Jairaj Babooram a interjeté appel de l’amende de Rs 3 000 imposée par la cour industrielle face au ministère du Travail. Son employée, une habitante de Roches-Noires, était tombée dans un puits sur son lieu de travail. Elle a eu plusieurs blessures, dont une fracture de la colonne vertébrale.
C’est une histoire qui a du chien. Une employée d’une plantation de légumes appartenant à Jairaj Babooram a été sauvée par le meilleur ami de l’homme le 12 mai 2005 à Roches-Noires.
Ce jour là, à l’heure du déjeuner, l’habitante de Roches-Noires s’est assise sur un rocher sans se douter qu’il recouvrait un puits. Elle est  malencontreusement tombée dans le trou. Un chien qui a assisté à la scène a couru jusqu’à l’époux de la planteuse, qui n’habite pas très loin de la plantation. Après quelques minutes, le chien est revenu en compagnie de l’époux. Ce dernier a vu sa femme qui souffrait au fond du puits. Les pompiers et la police ont été alertés et la femme a été conduite à l’hôpital. Elle souffrait d’une fracture de la colonne vertébrale.

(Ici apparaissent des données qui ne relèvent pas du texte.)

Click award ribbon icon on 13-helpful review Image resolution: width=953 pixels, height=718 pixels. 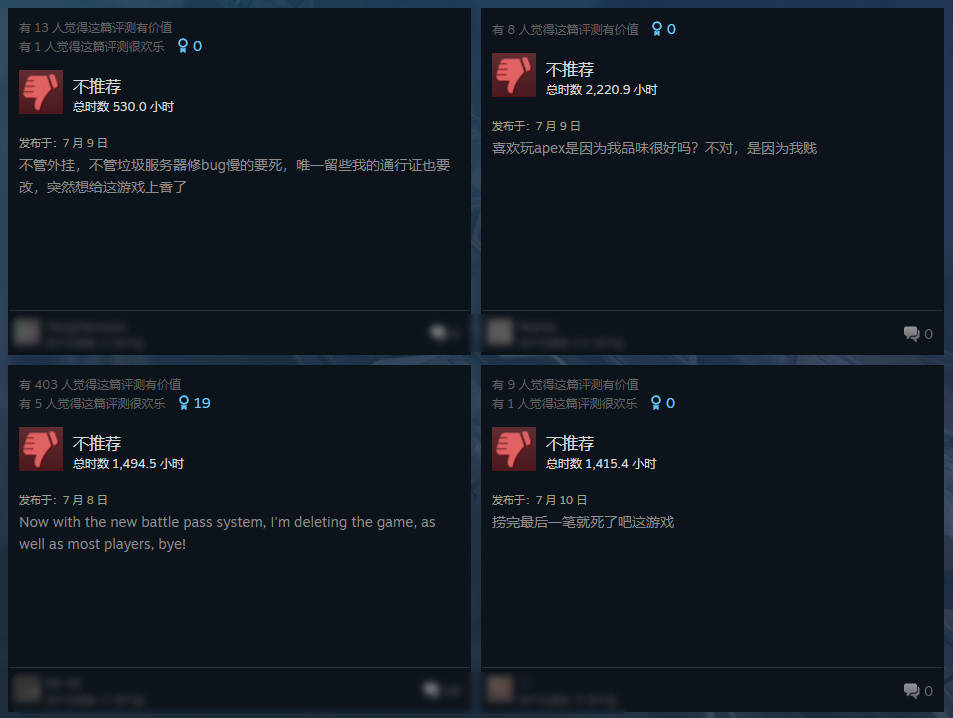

Les juges Bushan Domah et Saheed Bhaukaurally, siégeant en appel, ont maintenu la décision de la cour industrielle, qui avait trouvé Jairaj Babooram coupable de « failing to comply with a provision of the occupational Safety, Health and Welfare Act ». C’est le ministère du Travail qui avait poursuivi l’employeur.

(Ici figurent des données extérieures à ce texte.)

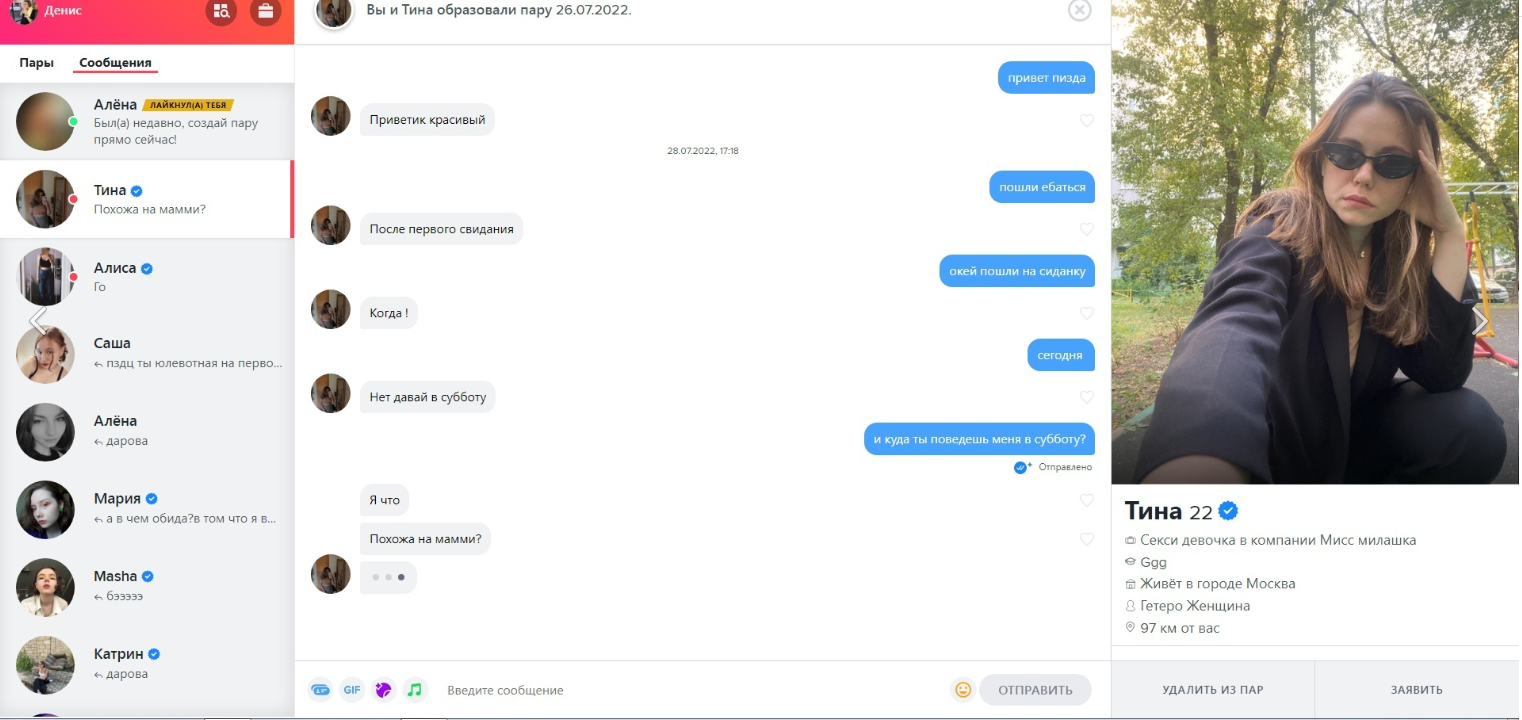The height and width of the screenshot is (720, 1522).
Task: Open the GIF picker
Action: 352,690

La cour d’appel a rejeté les voies de recours de l’appelant. Les hommes de loi de Jayraj Babooram ont soutenu qu’il n’y avait aucune preuve au dossier soutenant que leur client avait connaissance de ce puits. Selon les juges Bushan Domah et Saheed Bhaukaurally, c’est le devoir de tout employeur de s’assurer de la sécurité et du bien-être de ses employés sur leur lieu de travail. « S’il n’avait pas connaissance de l’existence de ce puits où ses employés se rendent pour manger quand ils sont au travail, cela est considéré comme un aveu car il ne s’est pas assuré que le lieu de travail était sûr », ont soutenu les juges.

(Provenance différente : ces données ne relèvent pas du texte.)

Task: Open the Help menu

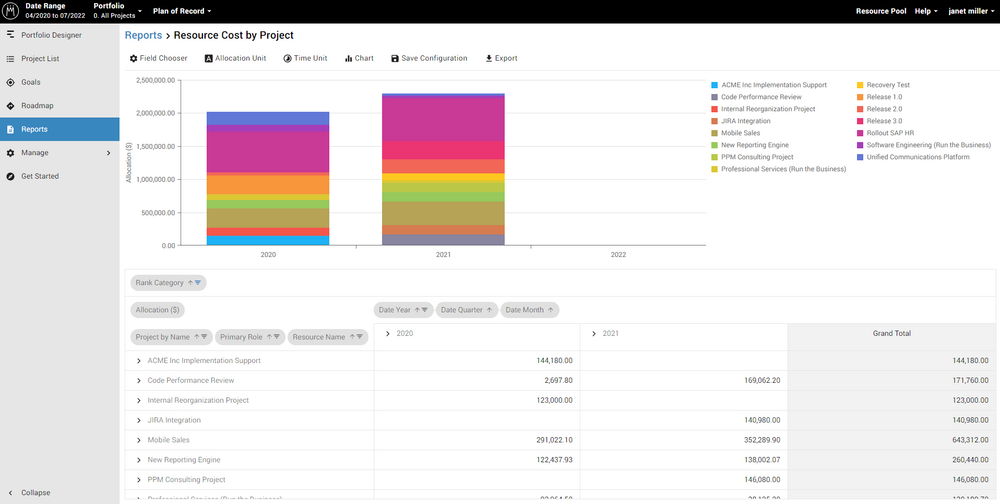Action: click(926, 11)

La victime, elle, avait déclaré que le trou n’était pas visible. Les juges ont soutenu que ce point ne pourrait être considéré car d’après les principes établis, il faut « make the dangers visible, to warn employees against them and to put up fences around them. The place was unherently unsafe, with a gaping well, made all the more so unsafe by a stack of rubbish around, uncovered, unfenced. The employee was uninformed about that danger and the place was turned into a booby-trap by having been made invisible ».